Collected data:

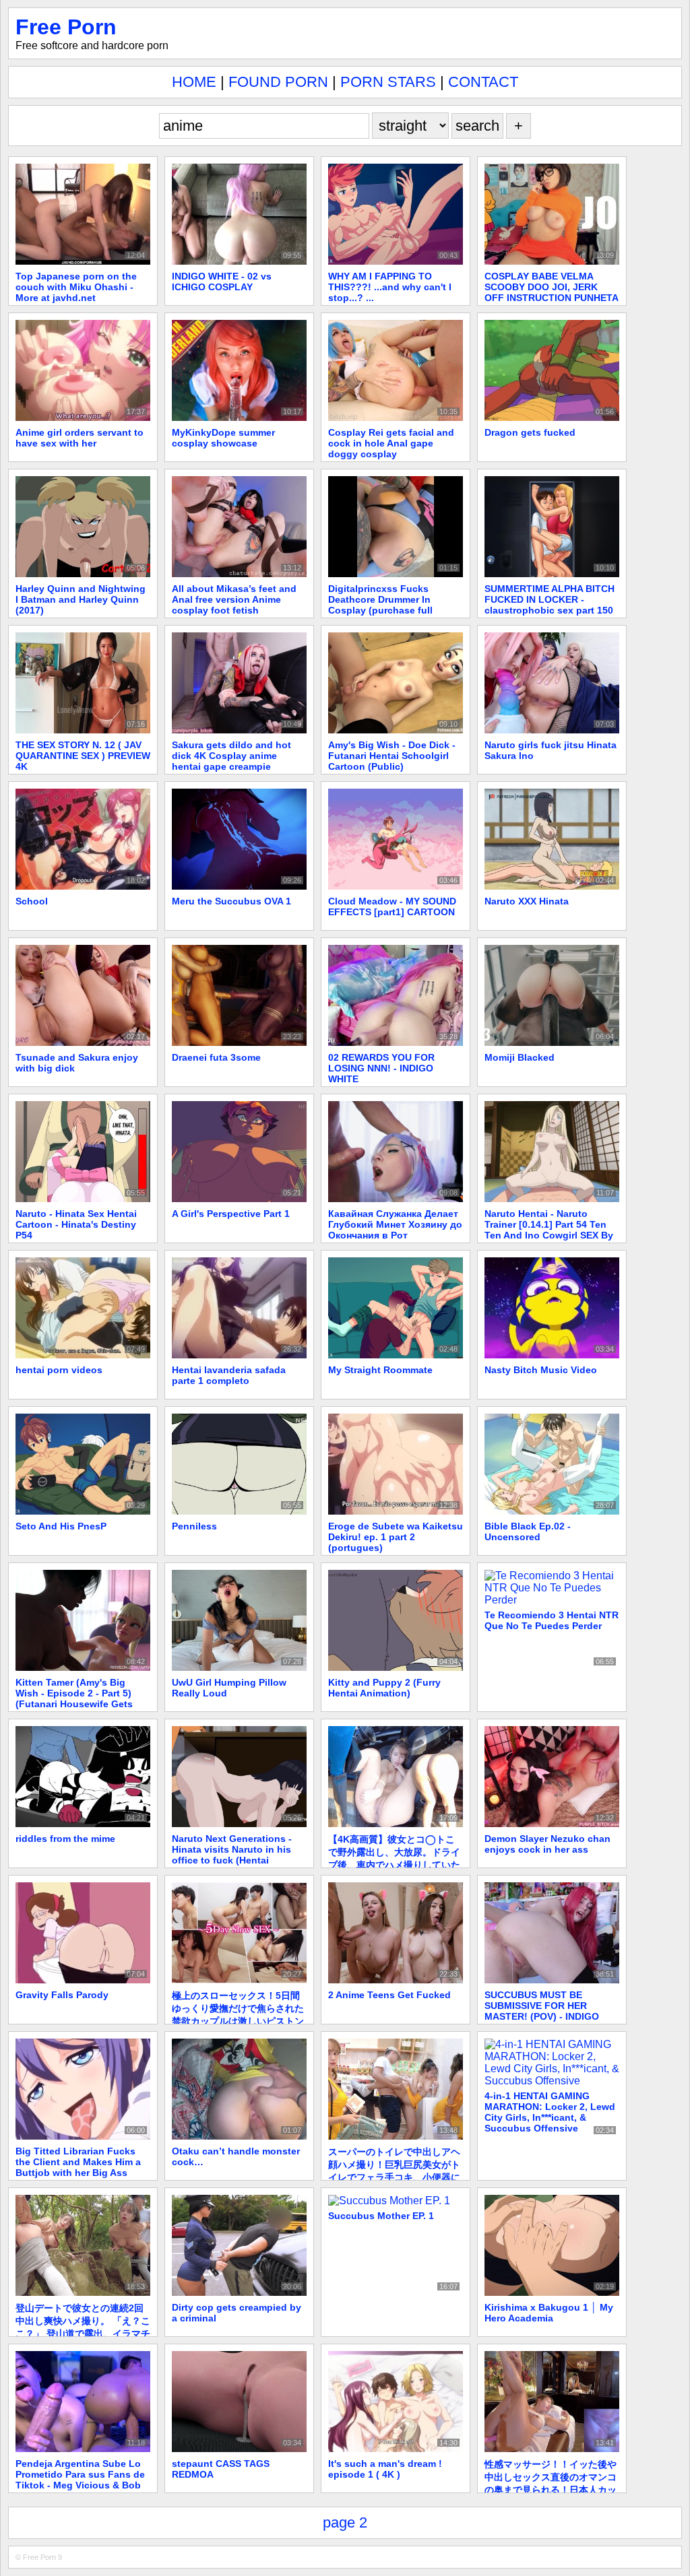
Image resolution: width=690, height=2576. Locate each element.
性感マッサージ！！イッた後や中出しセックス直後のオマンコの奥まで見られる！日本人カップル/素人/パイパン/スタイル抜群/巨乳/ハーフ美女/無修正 (550, 2490)
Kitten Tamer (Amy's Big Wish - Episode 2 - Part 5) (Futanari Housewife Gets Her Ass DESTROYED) (74, 1698)
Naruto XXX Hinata (526, 901)
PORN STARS (388, 81)
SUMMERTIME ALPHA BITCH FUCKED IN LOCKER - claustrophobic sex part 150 (549, 599)
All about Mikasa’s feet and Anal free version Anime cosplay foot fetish (234, 599)
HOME (194, 81)
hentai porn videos (58, 1369)
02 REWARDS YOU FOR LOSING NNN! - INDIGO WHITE (381, 1068)
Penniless (194, 1526)
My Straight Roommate (380, 1369)
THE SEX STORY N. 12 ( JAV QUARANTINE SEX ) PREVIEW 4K (82, 755)
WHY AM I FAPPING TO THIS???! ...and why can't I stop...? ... (389, 287)
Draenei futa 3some (216, 1057)
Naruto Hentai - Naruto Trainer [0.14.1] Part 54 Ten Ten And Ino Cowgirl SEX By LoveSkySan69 (548, 1229)
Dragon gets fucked (529, 432)
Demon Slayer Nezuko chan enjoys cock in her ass (547, 1844)
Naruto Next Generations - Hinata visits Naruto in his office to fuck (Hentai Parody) (232, 1854)
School (31, 901)
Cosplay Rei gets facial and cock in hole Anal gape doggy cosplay (391, 443)
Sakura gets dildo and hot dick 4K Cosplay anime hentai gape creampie (231, 755)
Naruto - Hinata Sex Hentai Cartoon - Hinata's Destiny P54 (76, 1224)
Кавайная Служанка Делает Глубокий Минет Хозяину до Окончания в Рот (395, 1224)
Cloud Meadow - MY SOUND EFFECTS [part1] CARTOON (392, 906)
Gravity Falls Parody (61, 1994)
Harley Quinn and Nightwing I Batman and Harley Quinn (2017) (80, 599)
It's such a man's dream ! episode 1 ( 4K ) (385, 2469)
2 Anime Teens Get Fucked (389, 1994)
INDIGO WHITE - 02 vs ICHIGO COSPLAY (222, 281)
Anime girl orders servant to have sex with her (79, 438)
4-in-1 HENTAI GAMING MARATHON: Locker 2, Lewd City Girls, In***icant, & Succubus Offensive (549, 2112)
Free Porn (66, 27)
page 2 (345, 2522)
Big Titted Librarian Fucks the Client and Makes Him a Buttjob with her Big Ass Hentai (78, 2167)
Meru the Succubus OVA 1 (231, 901)
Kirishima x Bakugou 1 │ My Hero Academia (548, 2312)
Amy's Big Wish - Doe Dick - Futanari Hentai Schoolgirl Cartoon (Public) (392, 755)
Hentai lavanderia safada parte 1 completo (229, 1375)
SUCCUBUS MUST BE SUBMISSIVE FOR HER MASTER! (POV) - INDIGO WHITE (541, 2011)
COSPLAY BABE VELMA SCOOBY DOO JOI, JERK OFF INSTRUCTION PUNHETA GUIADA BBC (551, 292)
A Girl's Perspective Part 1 (231, 1213)
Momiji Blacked (519, 1057)
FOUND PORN (278, 81)
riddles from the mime (65, 1838)
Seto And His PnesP (60, 1526)
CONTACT (483, 81)
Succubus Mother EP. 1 (381, 2215)
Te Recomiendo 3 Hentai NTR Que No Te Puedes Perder (551, 1620)
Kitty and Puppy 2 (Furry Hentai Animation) (384, 1687)
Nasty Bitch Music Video (540, 1369)
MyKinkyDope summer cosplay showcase (223, 438)
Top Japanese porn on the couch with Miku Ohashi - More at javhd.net (76, 287)
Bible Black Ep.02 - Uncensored (527, 1531)
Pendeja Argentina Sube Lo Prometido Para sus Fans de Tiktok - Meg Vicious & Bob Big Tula (80, 2479)
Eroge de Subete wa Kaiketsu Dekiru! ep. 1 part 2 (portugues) (395, 1537)
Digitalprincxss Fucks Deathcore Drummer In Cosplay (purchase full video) (380, 604)
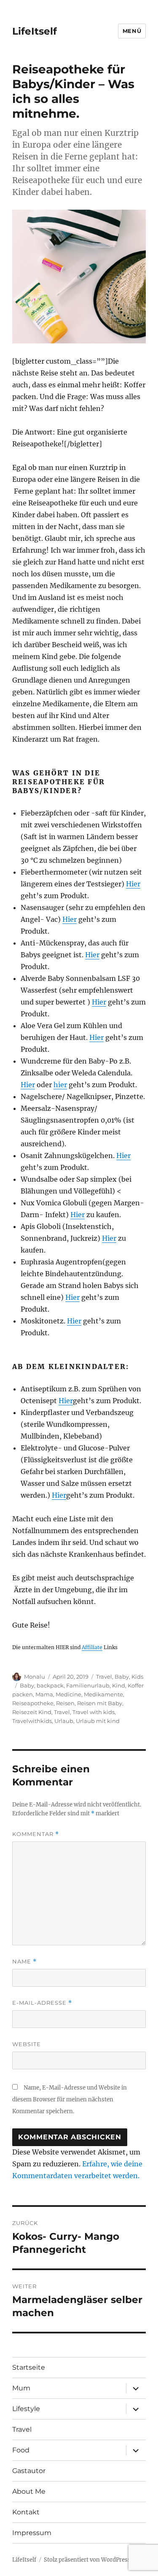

# Activity
The answer must be every line of the data that holds the word "Fucks".

# Exercise output
Big Titted Librarian Fucks the Client and Makes Him a Buttjob with her Big Ass Hentai (78, 2167)
Digitalprincxss Fucks Deathcore Drummer In Cosplay (purchase full video) (380, 604)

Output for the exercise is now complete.